• _Task directions_
Would you retype every entry that follows without altering a word?

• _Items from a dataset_
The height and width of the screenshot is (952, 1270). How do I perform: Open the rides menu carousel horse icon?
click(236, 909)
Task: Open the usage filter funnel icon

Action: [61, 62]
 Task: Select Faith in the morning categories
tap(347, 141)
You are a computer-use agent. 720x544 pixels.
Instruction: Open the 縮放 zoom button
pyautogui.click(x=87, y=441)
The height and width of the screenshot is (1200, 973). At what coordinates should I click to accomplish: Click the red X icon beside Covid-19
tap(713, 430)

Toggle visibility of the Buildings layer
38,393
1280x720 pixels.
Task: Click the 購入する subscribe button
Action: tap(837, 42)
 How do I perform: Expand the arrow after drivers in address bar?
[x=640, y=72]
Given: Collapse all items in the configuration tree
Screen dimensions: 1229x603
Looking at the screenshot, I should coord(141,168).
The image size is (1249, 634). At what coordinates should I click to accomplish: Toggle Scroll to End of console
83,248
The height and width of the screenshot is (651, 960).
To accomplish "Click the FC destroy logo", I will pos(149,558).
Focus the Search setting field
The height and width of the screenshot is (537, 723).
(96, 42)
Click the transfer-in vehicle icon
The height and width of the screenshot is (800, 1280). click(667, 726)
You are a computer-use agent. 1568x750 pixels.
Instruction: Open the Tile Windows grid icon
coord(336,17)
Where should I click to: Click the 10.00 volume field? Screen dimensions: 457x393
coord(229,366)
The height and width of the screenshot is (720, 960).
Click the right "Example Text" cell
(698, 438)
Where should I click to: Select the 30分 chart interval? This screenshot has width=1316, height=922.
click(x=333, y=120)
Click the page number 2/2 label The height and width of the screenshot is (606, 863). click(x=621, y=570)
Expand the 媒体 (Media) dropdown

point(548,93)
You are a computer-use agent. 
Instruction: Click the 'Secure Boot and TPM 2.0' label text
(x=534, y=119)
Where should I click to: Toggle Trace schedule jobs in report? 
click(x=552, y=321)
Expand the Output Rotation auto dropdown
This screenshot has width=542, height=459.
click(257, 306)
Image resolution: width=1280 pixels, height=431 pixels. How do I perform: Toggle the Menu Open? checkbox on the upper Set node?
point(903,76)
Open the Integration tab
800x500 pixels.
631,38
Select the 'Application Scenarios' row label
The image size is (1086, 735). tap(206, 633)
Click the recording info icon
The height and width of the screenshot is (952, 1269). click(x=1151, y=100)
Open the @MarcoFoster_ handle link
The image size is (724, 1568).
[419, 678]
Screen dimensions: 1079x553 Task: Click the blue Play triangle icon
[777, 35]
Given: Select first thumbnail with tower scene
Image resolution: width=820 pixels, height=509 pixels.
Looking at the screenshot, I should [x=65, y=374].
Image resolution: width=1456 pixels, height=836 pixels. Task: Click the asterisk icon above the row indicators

• _Task output_
The height and width of the screenshot is (952, 1270). How do I perform: Open the rides menu carousel horse icon?
click(236, 909)
Task: Open the usage filter funnel icon

Action: [61, 62]
 Task: Select Faith in the morning categories
tap(347, 141)
You are a computer-use agent. 720x544 pixels.
Instruction: Open the 縮放 zoom button
pyautogui.click(x=87, y=441)
The height and width of the screenshot is (1200, 973). At what coordinates should I click to accomplish: Click the red X icon beside Covid-19
tap(713, 430)

Toggle visibility of the Buildings layer
38,393
1280x720 pixels.
Task: Click the 購入する subscribe button
Action: tap(837, 42)
 How do I perform: Expand the arrow after drivers in address bar?
[x=640, y=72]
Given: Collapse all items in the configuration tree
Screen dimensions: 1229x603
Looking at the screenshot, I should coord(141,168).
The image size is (1249, 634). At what coordinates should I click to accomplish: Toggle Scroll to End of console
83,248
The height and width of the screenshot is (651, 960).
To accomplish "Click the FC destroy logo", I will pos(149,558).
Focus the Search setting field
The height and width of the screenshot is (537, 723).
(96, 42)
Click the transfer-in vehicle icon
The height and width of the screenshot is (800, 1280). click(667, 726)
You are a computer-use agent. 1568x750 pixels.
Instruction: Open the Tile Windows grid icon
coord(336,17)
Where should I click to: Click the 10.00 volume field? Screen dimensions: 457x393
coord(229,366)
The height and width of the screenshot is (720, 960).
Click the right "Example Text" cell
(698, 438)
Where should I click to: Select the 30分 chart interval? This screenshot has width=1316, height=922.
click(x=333, y=120)
Click the page number 2/2 label The height and width of the screenshot is (606, 863). click(x=621, y=570)
Expand the 媒体 (Media) dropdown

point(548,93)
You are a computer-use agent. 
Instruction: Click the 'Secure Boot and TPM 2.0' label text
(x=534, y=119)
Where should I click to: Toggle Trace schedule jobs in report? 
click(x=552, y=321)
Expand the Output Rotation auto dropdown
This screenshot has width=542, height=459.
click(257, 306)
Image resolution: width=1280 pixels, height=431 pixels. How do I perform: Toggle the Menu Open? checkbox on the upper Set node?
point(903,76)
Open the Integration tab
800x500 pixels.
631,38
Select the 'Application Scenarios' row label
The image size is (1086, 735). tap(206, 633)
Click the recording info icon
The height and width of the screenshot is (952, 1269). click(x=1151, y=100)
Open the @MarcoFoster_ handle link
The image size is (724, 1568).
[419, 678]
Screen dimensions: 1079x553 Task: Click the blue Play triangle icon
[777, 35]
Given: Select first thumbnail with tower scene
Image resolution: width=820 pixels, height=509 pixels.
Looking at the screenshot, I should [x=65, y=374].
Image resolution: width=1456 pixels, height=836 pixels. Task: Click the asterisk icon above the row indicators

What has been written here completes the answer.